Post by carissalynp on Jan 16, 2015 22:10:52 GMT -5
I'm going to join you guys if that's ok.
1)I tracked my food every day. Haven't done that in a long time
2)Need to budget time ahead of time for exercise, it ends up the first thing being cut
3)I guess just general encouragement? I had lost a good amount before I got pregnant. Didn't gain at all while I was pregnant (other than actual baby and whatever weight) but I definitely have since then- I know the dokperidone probably helped with that but no excuse (and lololol to losing weight because of breastfeeding). I'm in for the long haul now.
avswolf I totally get the discouragement. Try to remind yourself it's about making better habits overall, and in the long run one day won't make or break you. Everyone has good and bad days!
1) this is my first week on my new diet/workout plan. I haven't lost any of my "baby" weight and I'm anxious to get back to my old body! I'm proud that I made it the entire week eating healthy, tracking my calories, and even made it to the gym a few times.
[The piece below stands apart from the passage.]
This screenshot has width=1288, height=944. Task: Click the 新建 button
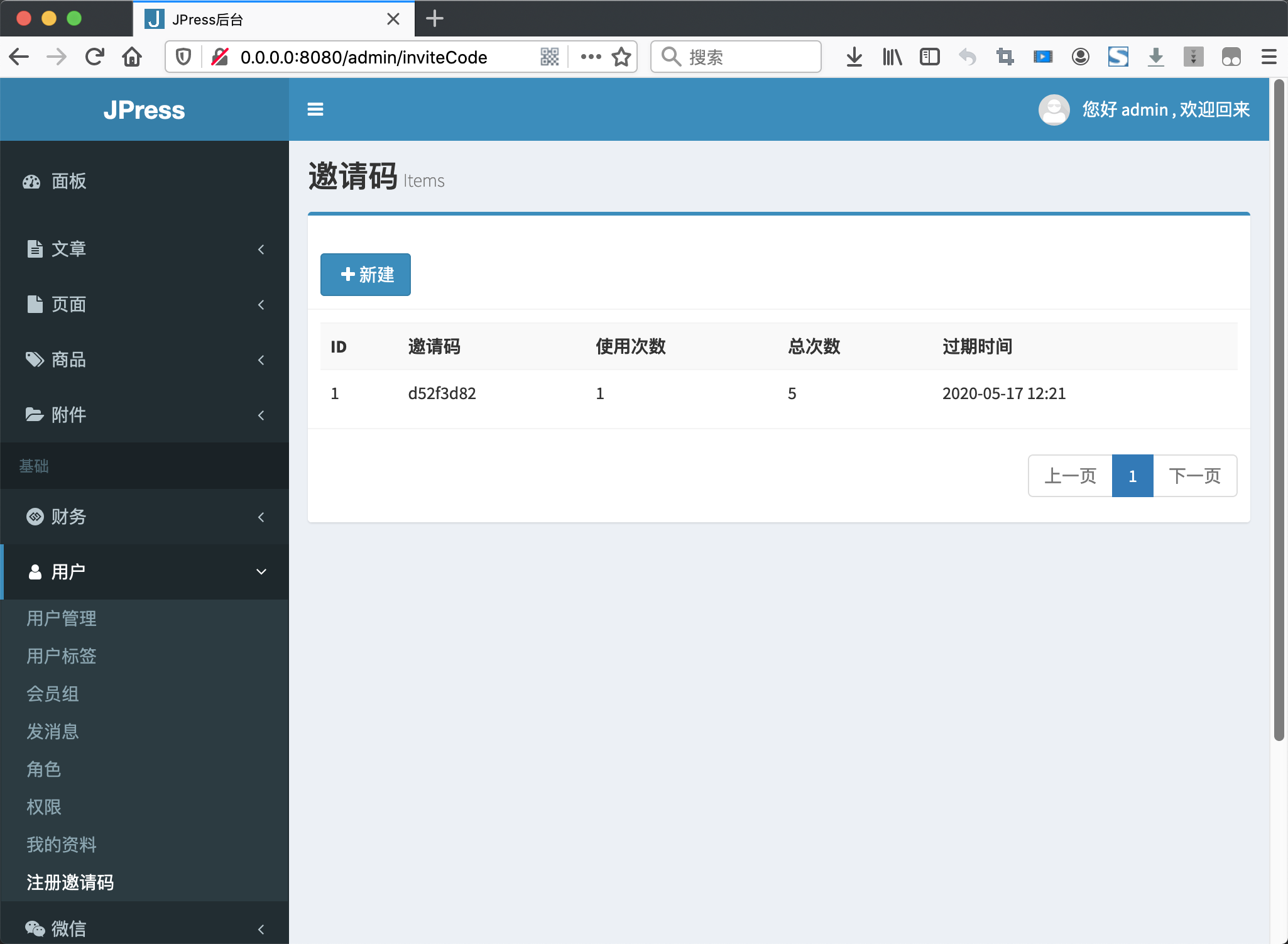pos(366,275)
2) I need to work on getting to the gym more. I went twice and would like to do at least three times next week. I also need to work on my night snacking. We eat dinner early b/c of DS's bedtime so by 8:00 I'm starving again! Butttt I have been having veggies or Special K instead of ice cream and potato chips, so I guess that's still good.
3) like avswolf (awesome with the 1.5 loss too btw!) I need to remember that one bad day doesn't ruin all the progress I've made and keep my momentum going. I keep telling myself, I didn't gain it all in a week, I'm not going to loose it all in a week!
1) I went back to weight watchers last Saturday (after a 2 month holiday break). Although I don't weigh in until tomorrow, I think I've lost 5 pounds. I have tracked all my food and even passed up brownies.
2) I want to improve exercise. I'm so tired when I get home and the thought of working out at 8 pm when I'm trying to wind down makes me sad. On the flip side, I'm lazy in the mornings so waking up early to exercise makes me more sad. I know I have to start sometime. It's all about making exercise a priority and I haven't done that yet.
3) I need to learn to be more kind to myself and not be so negative if I slip up or don't like what I see in the mirror. Calling myself names only hurts me and my self esteem is pretty low already.
1- I haven't eaten out a single meal all week. No Starbucks, no school lunches (there are actually a few really good ones), and no dinners out. Considering my lunch is at 11 and I don't get home until 6:30/7ish most nights... That good I didn't stop for a snack. I brought veggies to eat on my way yo tutoring each night!
2- goal for this week- Zumba at least 3 days. I found a video I like and I might make DH do it with me
3- I need ideas for how to handle losing weight while also being extremely stressed out. I am finding it very difficult. I have been better about eating, but I am gaining instead of losing. I feel like no matter what I do I gain, so what's the point. I also need to change my pill again, so probably back to the ridiculous amount of hormones that make me gain. Ugh!